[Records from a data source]
+ + + + +
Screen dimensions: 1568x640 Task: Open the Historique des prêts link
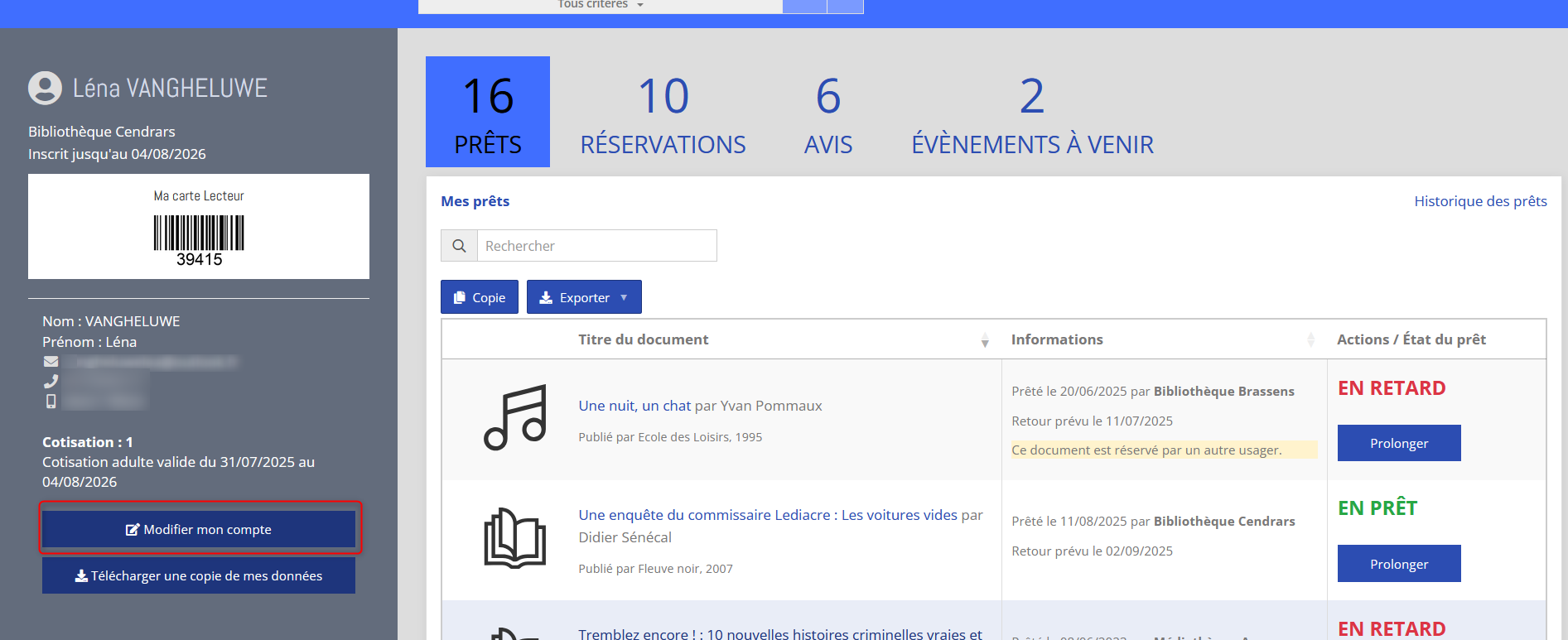[1479, 201]
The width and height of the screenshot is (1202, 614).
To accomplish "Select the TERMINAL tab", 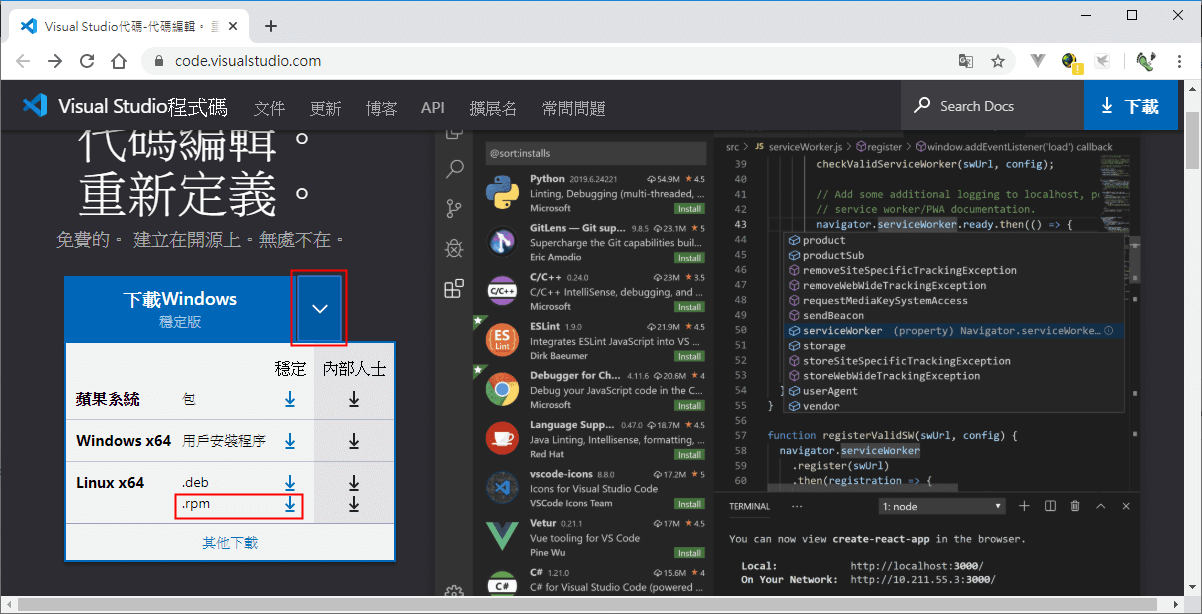I will pyautogui.click(x=750, y=506).
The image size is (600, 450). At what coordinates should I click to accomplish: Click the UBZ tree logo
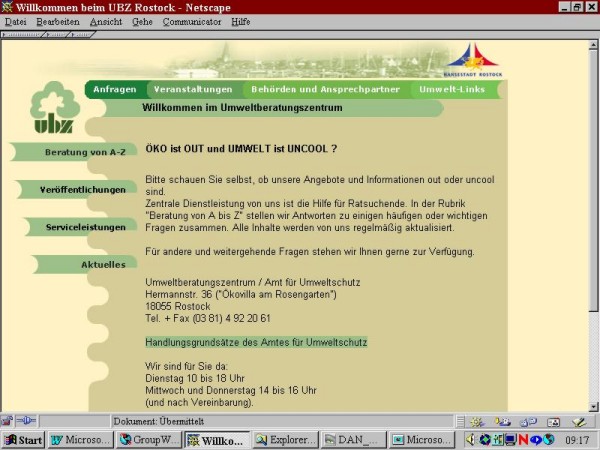click(x=50, y=110)
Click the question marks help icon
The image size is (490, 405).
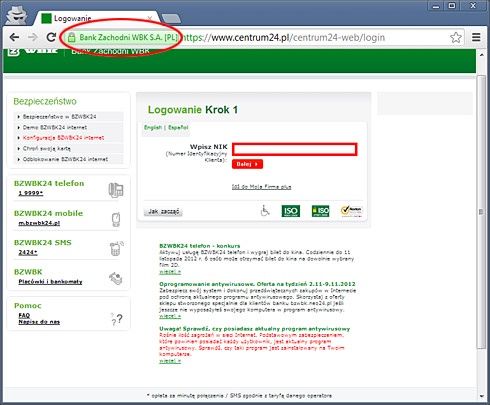(117, 319)
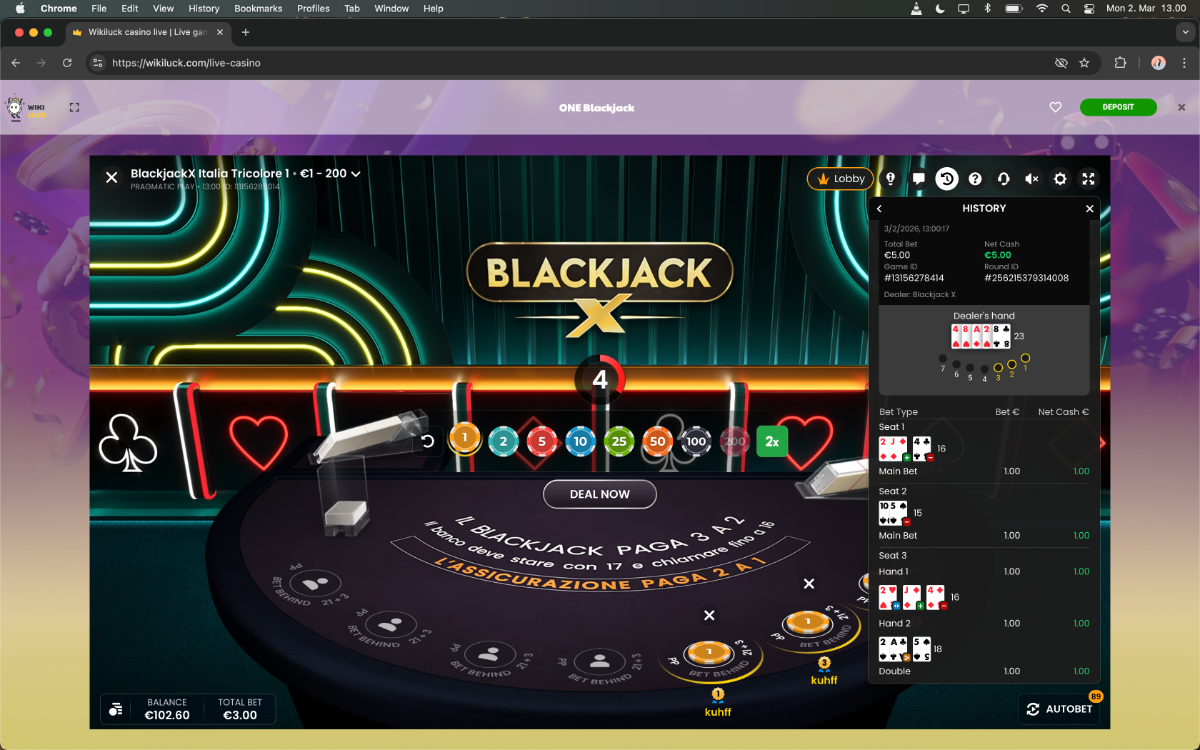Select the red 5 chip
This screenshot has height=750, width=1200.
[x=542, y=441]
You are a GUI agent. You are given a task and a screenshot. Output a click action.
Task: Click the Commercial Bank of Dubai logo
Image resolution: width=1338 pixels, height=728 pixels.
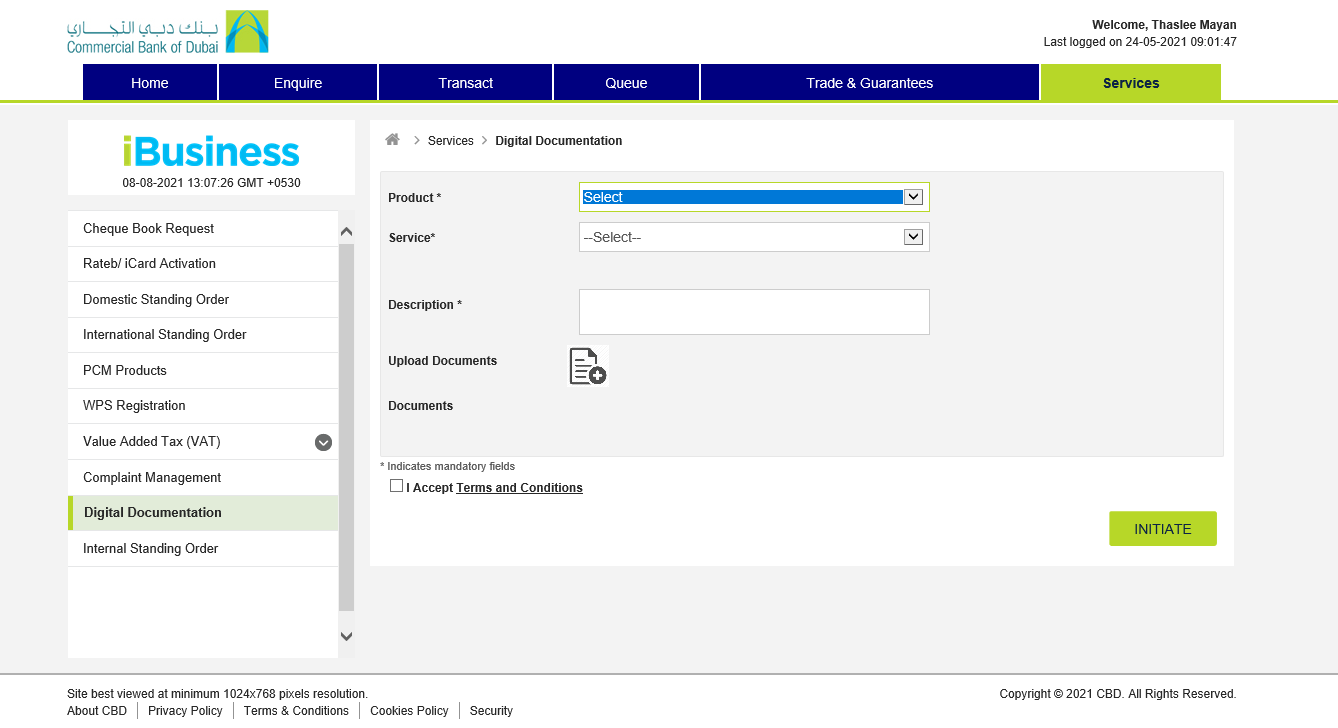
+ + + + +
To do:
Reproduce exactly, and only, the lines from the one containing "You are a GUI" through the last line of the records above, both included, leaving out any pictures.

Written response:
You are a GUI agent. You are given a task and a screenshot. Output a click action.
Task: Click the Commercial Bank of Dubai logo
Image resolution: width=1338 pixels, height=728 pixels.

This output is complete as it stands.